Am I made of glass? 'Cause you see right through me
I realized about two days ago that school starts Wednesday. I'm going to be in highschool. I'm not even nervous, just pissed that I can't take that after-school japanese course for two credits. It'd totally help, and then I could skip PE and not worry about not getting enough credits to graduate. But nooo. My dad had to be all "It costs too much, even though you're playing the piano against your will and that costs more than something you want to do."
Seriously. I didn't want to take piano lessons or being a recital or any bullshit like that. They made me, then turn around and dont let me do something I want to. ;__; is there logic? I think not.
Updated Instantly today, but I don't like that chapter. The whole fic is one big pity-party/angst fest, and with my new, chipper mood I'm totally not angst-capable. >( But I had to update or else I'd feel guilty, so I guess thats the compensation for a slow but not quite as slow as it could be update: bad angst.
Added FMA Lust x Roy one shot to my fanfiction account, loved it so much I read it over and over and of course only Requiem reviewed >W<;; Woe is me. Also working on an FMA co-write with Requiem now. Totally writing spirit! WHOO.
Oh yes, new layout. Got tired of the other one. I like blue alot so I figured this was a nice replacement. I'm thinking green next time?
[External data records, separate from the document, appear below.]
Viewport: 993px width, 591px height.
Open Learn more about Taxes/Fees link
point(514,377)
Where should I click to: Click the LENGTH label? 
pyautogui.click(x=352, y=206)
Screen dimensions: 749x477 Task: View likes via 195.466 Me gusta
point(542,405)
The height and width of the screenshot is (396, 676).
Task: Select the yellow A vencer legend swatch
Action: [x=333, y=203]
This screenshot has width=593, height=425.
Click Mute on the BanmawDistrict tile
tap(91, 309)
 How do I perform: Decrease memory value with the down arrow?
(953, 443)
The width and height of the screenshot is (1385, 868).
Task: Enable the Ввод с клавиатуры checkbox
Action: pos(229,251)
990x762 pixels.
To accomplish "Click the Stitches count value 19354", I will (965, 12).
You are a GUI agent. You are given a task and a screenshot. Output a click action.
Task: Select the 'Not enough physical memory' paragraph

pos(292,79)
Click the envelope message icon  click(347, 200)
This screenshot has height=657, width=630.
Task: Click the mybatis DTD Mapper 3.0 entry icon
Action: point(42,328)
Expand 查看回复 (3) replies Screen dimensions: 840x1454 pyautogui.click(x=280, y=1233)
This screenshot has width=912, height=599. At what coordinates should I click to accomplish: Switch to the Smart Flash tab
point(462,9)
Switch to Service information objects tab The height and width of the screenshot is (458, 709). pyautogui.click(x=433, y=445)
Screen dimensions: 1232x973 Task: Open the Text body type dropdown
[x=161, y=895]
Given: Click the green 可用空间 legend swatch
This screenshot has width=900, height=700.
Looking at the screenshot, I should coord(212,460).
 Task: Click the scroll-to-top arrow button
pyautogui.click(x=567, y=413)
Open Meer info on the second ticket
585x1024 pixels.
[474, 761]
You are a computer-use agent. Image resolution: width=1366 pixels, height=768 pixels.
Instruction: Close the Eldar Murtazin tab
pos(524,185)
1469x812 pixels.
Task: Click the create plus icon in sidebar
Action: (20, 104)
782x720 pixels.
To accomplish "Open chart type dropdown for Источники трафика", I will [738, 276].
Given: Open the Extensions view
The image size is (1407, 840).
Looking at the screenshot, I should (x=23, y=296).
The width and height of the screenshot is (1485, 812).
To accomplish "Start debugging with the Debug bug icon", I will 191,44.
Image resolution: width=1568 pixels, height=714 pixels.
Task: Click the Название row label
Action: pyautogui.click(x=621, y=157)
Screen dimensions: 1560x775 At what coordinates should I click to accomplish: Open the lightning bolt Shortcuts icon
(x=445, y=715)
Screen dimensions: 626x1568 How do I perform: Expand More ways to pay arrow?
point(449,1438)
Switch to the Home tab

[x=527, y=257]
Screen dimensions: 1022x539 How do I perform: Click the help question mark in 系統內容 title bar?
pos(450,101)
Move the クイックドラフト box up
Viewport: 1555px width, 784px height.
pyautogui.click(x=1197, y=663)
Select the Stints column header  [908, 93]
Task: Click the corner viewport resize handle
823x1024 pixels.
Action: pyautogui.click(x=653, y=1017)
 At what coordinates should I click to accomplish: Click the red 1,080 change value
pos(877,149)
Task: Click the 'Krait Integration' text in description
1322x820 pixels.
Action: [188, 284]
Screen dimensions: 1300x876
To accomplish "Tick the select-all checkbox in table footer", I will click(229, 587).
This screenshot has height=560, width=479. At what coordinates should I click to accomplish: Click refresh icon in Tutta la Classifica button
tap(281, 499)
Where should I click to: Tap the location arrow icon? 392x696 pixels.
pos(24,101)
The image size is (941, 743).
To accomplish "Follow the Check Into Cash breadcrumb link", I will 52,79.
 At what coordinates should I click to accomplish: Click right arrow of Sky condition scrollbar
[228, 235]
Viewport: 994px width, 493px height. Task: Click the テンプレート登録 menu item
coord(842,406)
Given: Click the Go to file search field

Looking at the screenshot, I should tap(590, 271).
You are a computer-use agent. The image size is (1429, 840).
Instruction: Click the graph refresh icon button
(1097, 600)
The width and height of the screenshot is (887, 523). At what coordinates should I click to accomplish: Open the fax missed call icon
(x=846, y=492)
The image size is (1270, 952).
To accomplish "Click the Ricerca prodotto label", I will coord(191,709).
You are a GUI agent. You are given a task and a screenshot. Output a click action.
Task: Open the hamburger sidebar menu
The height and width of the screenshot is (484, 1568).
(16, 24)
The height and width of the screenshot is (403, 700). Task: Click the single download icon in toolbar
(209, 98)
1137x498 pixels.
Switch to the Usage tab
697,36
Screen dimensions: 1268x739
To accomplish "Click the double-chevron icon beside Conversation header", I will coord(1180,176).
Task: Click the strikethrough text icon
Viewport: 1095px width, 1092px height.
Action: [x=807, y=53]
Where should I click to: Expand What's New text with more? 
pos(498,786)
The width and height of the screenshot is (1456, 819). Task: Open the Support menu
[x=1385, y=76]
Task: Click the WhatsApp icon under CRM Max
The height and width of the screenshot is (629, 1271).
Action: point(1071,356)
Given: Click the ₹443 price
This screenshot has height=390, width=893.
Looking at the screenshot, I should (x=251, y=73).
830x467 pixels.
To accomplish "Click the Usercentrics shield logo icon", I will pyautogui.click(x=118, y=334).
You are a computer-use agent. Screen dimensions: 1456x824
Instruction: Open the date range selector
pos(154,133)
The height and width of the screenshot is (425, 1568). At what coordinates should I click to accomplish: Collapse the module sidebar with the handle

Sounds good.
As previously stated, school starts wednesday and I'm a litle nervous. Not like 'new school nervous' just anxious because I don't know anyone. I did buy some anime shirts at Hot Topic though, so maybe it'll be a beacon like: "I'M A DWEEB! FLOCK TO ME, OH FELLOW NERDS!"
Who knows. Anyway, wish me luck, I'll update again after school starts. <3 Love you all.